Commentary|Videos|December 9, 2025

Camizestrant-Related Photopsia Mostly Mild, Nondisabling in Patients With Advanced Breast Cancer: Adam Brufsky, MD, PhD

Fact checked by: Christina Mattina

Photopsia associated with camizestrant was mostly mild, nondisabling, and reversible, according to Adam Brufsky, MD, PhD, at SABCS 2025.

Results from the phase 3 SERENA-6 trial (NCT04964934), presented earlier this year at the American Society of Clinical Oncology Annual Meeting, showed that switching to camizestrant (AstraZeneca) when an ESR1 mutation is detected during first-line therapy can help slow cancer growth in patients with hormone receptor (HR)–positive, HER2-negative advanced breast cancer.

As a follow-up, investigators explored the impact of photopsia on patients. This effect of seeing flashes, sparks, or streaks of light was the most commonly reported nonhematological adverse event. Their findings are detailed in a poster titled “Visual Functioning and Characterization of Visual Effects From SERENA-6, a Phase 3 Study of Switch to Camizestrant (CAMI) From Aromatose Inhibitor (AI) While Continuing CDK4/6 Inhibitor (CDK4/6i) at Emergence of ESR1 Mutations (ESR1m) During First-Line Therapy for Patients With HR+/HER2- Advanced Breast Cancer (ABC)," to be presented at the San Antonio Breast Cancer Symposium this Friday by Adam Brufsky, MD, PhD, professor of medicine at the University of Pittsburgh School of Medicine.

Ahead of his presentation, Brufsky discussed the poster’s findings in an interview with The American Journal of Managed Care®.

This transcript has been lightly edited for clarity; captions were auto-generated.

Transcript

For context, could you summarize the SERENA-6 trial findings, particularly the impact of switching to CAMI from AI while continuing a CDK4/6 inhibitor?

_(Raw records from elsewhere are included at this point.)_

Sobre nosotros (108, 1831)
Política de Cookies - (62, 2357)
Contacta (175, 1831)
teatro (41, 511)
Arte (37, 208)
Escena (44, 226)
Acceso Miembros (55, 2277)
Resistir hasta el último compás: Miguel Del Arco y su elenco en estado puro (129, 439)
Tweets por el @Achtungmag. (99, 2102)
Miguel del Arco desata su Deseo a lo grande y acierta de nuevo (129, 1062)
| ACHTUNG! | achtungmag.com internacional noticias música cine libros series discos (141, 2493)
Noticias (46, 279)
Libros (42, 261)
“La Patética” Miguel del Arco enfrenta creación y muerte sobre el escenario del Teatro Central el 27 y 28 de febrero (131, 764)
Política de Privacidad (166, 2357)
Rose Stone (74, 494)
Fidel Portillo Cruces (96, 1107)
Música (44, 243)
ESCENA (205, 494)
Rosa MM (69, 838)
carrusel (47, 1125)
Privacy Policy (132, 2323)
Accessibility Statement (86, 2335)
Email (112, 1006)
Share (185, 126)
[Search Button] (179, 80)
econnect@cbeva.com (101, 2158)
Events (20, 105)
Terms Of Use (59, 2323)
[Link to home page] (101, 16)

SERENA-6 was a very interesting trial. What happened is that patients who are on a CDK4/6 and an aromatase inhibitor [AI] were tested for the emergence of an ESR1 mutation, generally by Guardant360. If an ESR1 mutation became apparent, then they had a CT scan of the chest, abdomen, and pelvis to see if they had any disease.

If they had no evidence of disease but an emergent ESR1 mutation, they were randomized to continue the AI and CDK4/6 or be switched to camizestrant [CAMI], which is a novel SERD [selective estrogen receptor degrader], and the CDK4/6 inhibitor.

What happened in that trial is that the progression-free survival [PFS] in the camizestrant arm of that study was about probably 300 patients, a little over 300 patients, randomized. In the camizestrant arm of the trial, there was a PFS of about 16 months vs about 9 months for the continued aromatase inhibitor [arm]. Even the second PFS, which was called PFS 2, after they progressed, either on CAMI or the AI, also was better. The most interesting thing over the trial was that the quality of life of the patients who remained on AI and CDK really substantially decreased, whereas it was maintained on camizestrant.

I think this is really the first evidence that using molecular progression, or molecular changes, to change therapy in metastatic breast cancer is a viable strategy. Again, based on the FDA approval of camizestrant, it could potentially be a practice-changing trial.

As you know, photopsia was the most commonly reported nonhematological adverse event. With this in mind, what was the objective of this analysis?

Again, the most common side effect that's, in a way, unique to camizestrant—it's seen a little bit in some of the other SERDs—is photopsia, which is kind of a feeling of bright flashing lights at the edges of your vision. We did extensive quality-of-life testing in SERENA-6, and we're presenting in a poster this year in San Antonio the results of the visual quality of life testing.

I think it's important to know, because I think clinicians who are going to use camizestrant in clinical practice really want to know, are these disabling side effects? Are they something that needs to be brought into the equation when you're thinking about giving someone camizestrant vs another oral SERD or an aromatase inhibitor?

Can you summarize the key findings?

About 20% of the women did have some photopsia. It was mostly grade 1. It really was not disabling at all. We actually did various scope scales and asked the women directly, is this disabling in your life? For the vast majority of people, it was not. It was reversible in just about everybody. It was consistent with some of the phase 2 trials of camizestrant done in the past. There's nothing really new.

The bottom line here is that the photopsia, while a little bit more frequent than [in] the control arm—interestingly enough, there was photopsia in the control arm—by simple visual subscales, by visual parts of patient-related outcome scales, really, by just about every way you could analyze it, the vast majority of these events, which were not incredibly frequent, were grade 1 and nondisabling. That would give everybody comfort at the end of the day, if we're going to use camizestrant, that the photopsia and visual side effects in the real world are not going to be substantial.